WHAT TO PRODUCE ::
Repeat every record exactly as written, but leave out the pictures.

═══ DATA SUPPLIED ═══

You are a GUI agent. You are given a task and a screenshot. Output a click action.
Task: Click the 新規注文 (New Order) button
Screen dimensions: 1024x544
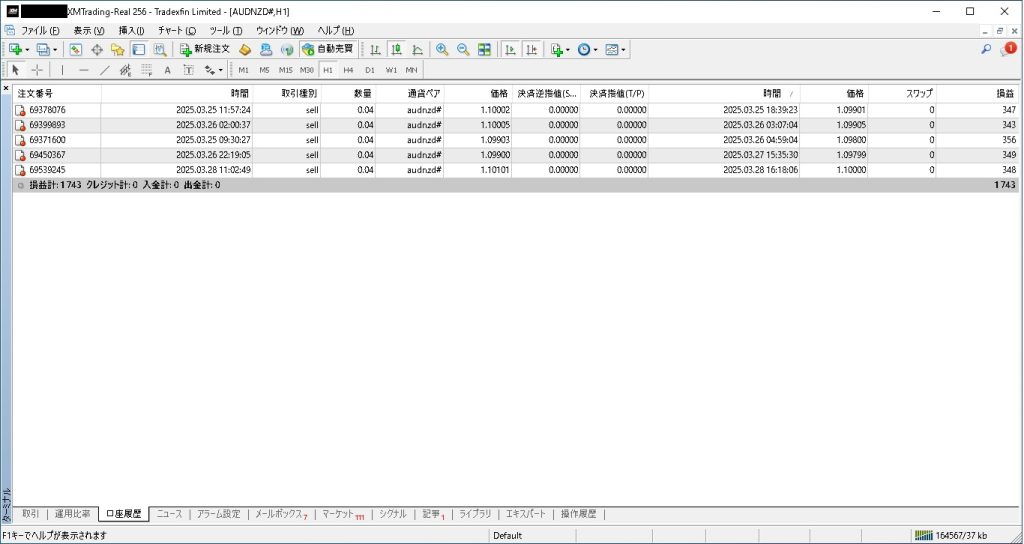[205, 49]
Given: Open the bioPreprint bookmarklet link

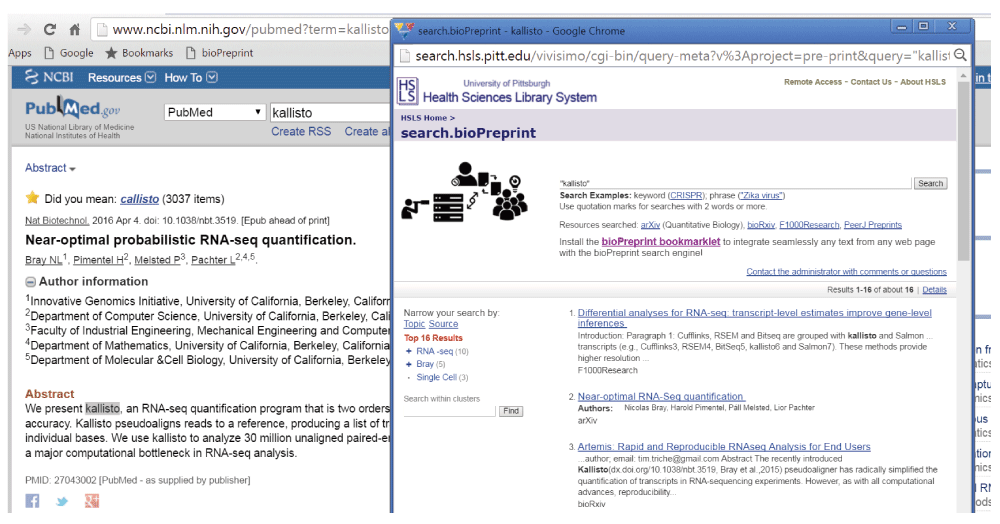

═══

SOLUTION TO THIS EXERCISE ::
You are a GUI agent. You are given a task and a screenshot. Output a click action.
Task: Click the 新規注文 (New Order) button
Screen dimensions: 1024x544
[205, 49]
Given: Open the bioPreprint bookmarklet link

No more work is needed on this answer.